COLD SHOT TO THE HEART. By Wallace Stroby. Minotaur. 304 pages. $24.99.
In his fourth stand-alone book, Wallace Stroby shows why the heist novel -- a noirsh thriller in which a theft is at the plot's center -- is gaining a resurgence.
Like the best heist novels, "Cold Shot to the Heart" moves at a break-neck speed as clever crooks sidle through a maze of legalities, double-crossing business associates and vengeful criminals. Like a true heist, "Cold Shot to the Heart" is heavy on plot but revolves around characters who, despite their crooked tendencies, evoke empathy. In this heist, a vast difference exists between a crook and a criminal.
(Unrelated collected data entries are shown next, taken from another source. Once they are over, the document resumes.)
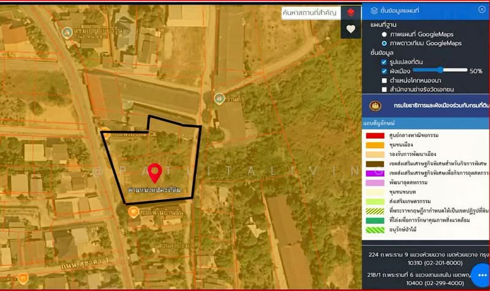Click the orange cafe marker below plot

133,212
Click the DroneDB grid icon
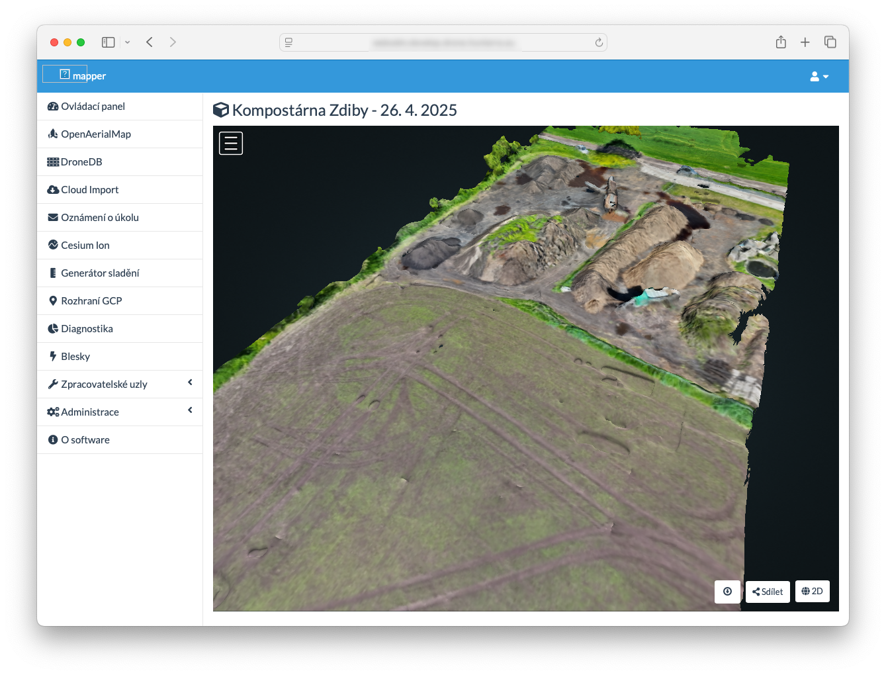Screen dimensions: 886x675 click(x=53, y=162)
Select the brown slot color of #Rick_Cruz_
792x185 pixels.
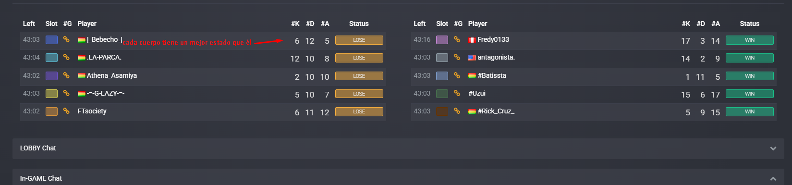pyautogui.click(x=442, y=111)
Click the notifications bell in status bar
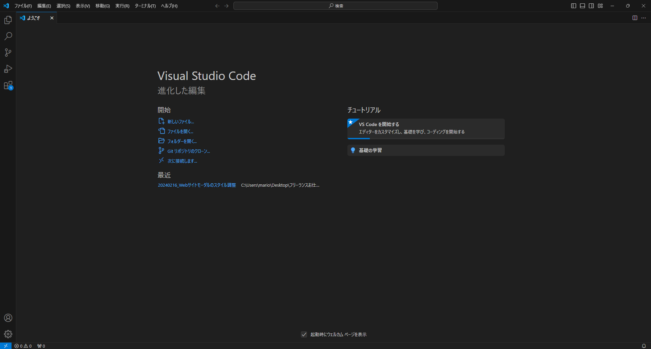Viewport: 651px width, 349px height. tap(644, 346)
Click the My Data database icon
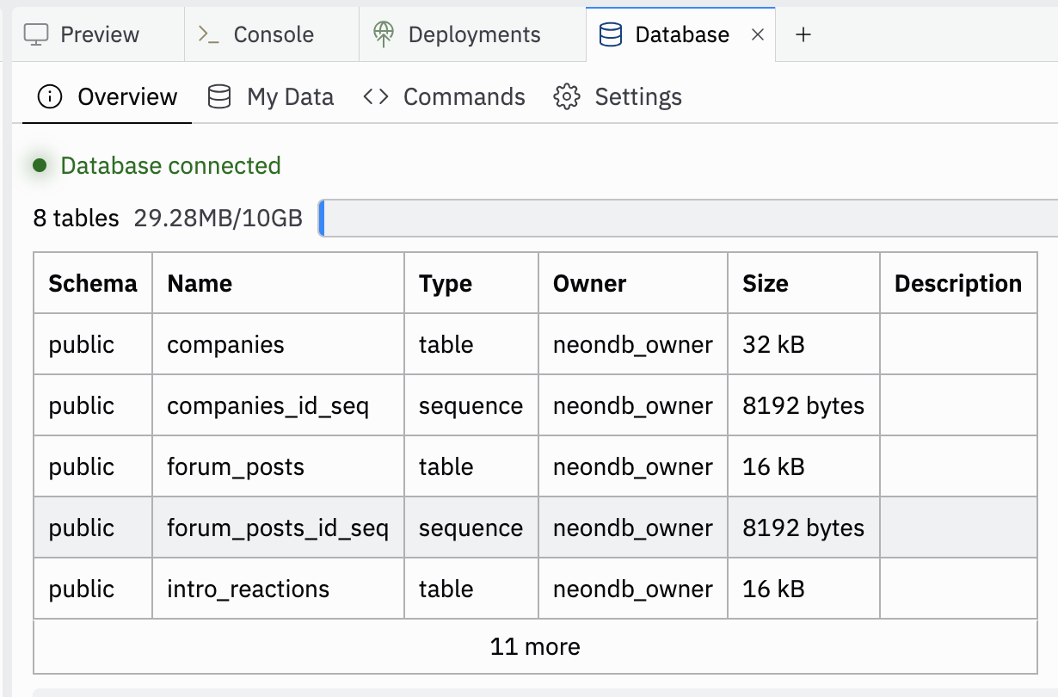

The crook with the heart of gold is Crissa Stone, a savvy thief who carefully plans her jobs and is even more cautious about the people with whom she works. A network of contacts lines up the meticulous robberies in which violence is avoided. But -- as what happens in every good heist novel -- the best laid plans go awry. Crissa and her associates travel to Fort Lauderdale to rob a high-stakes poker game.
The hold-up is going fine until one of Crissa's accomplices shoots the son-in-law of a New Jersey mobster. Now Crissa and each of the people who works for her are the target of hit man Eddie Santiago, an unrepentant ex-con who demands a high salary. Crissa maneuvers around double-crosses when she realizes she and her gang were set up by the mobster orchestrating his son-in-law's murder.
New Jersey-based Stroby effortlessly moves the story from his home state to South Florida, capturing the nuances of each area. Stroby keeps "Cold Shot to the Heart" tightly focused on the heist, adding to the exciting suspense with myriad surprises. The legendary code of honor among thieves gets a reality check: "If one stole from the other, it would get settled sooner or later. Their world was too small."
Stroby's sturdy plot is augmented by the author's intriguing look at how money corrupts and how even a crook can have a moral compass.
Fans of Elmore Leonard and George V. Higgins' "The Friends of Eddie Coyle" will find much to like in Stroby's hard-edged "Cold Shot to the Heart."